● **Dataset**:
◇ ◇ ◇

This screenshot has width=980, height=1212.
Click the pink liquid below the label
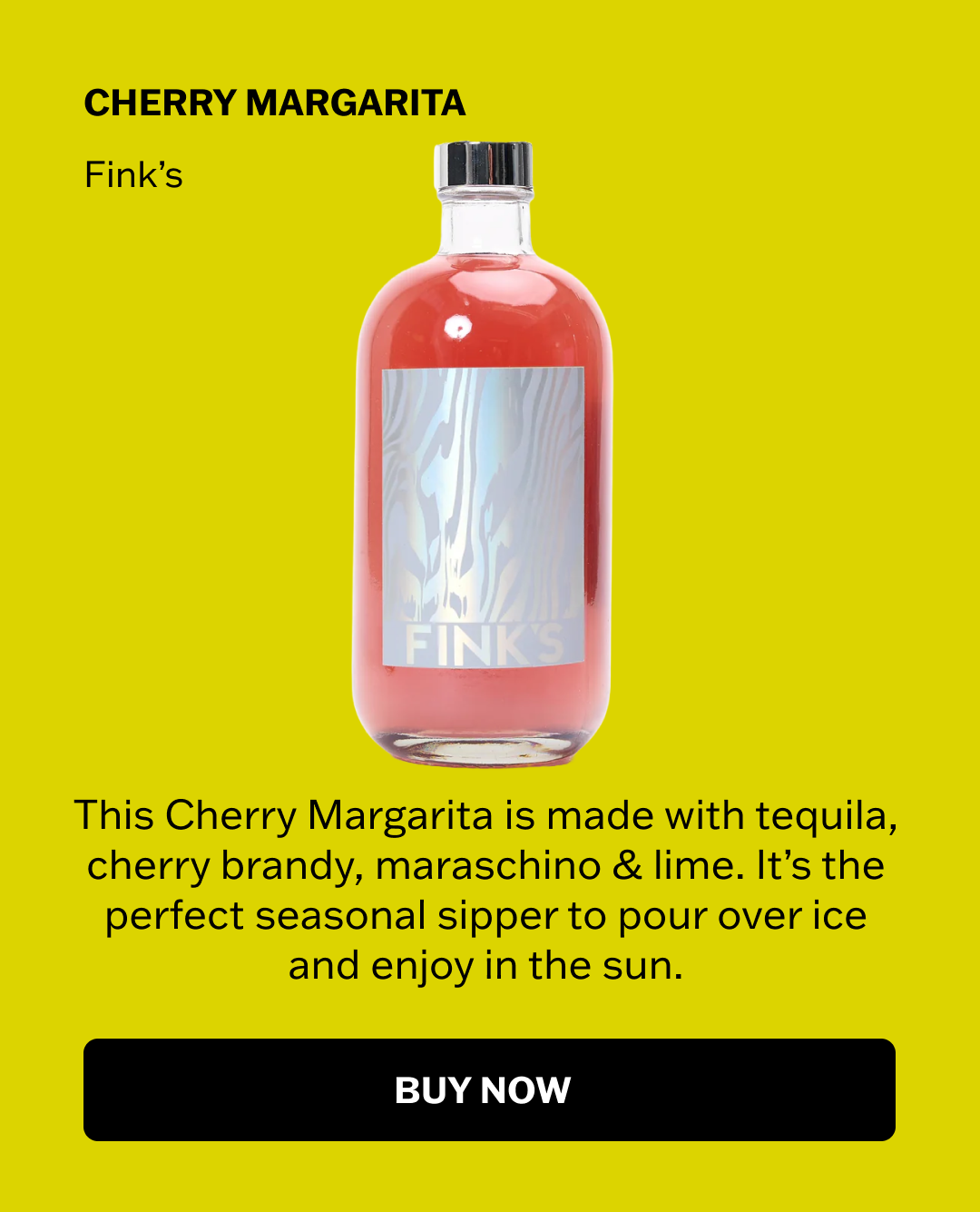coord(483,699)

◇ ◇ ◇

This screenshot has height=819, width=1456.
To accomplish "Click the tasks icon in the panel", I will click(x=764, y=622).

◇ ◇ ◇

● **Work task**: Among the lines of the material above, find those with the word "height". Copy each one.

● **Expected answer**:
This screenshot has width=980, height=1212.
This screenshot has height=819, width=1456.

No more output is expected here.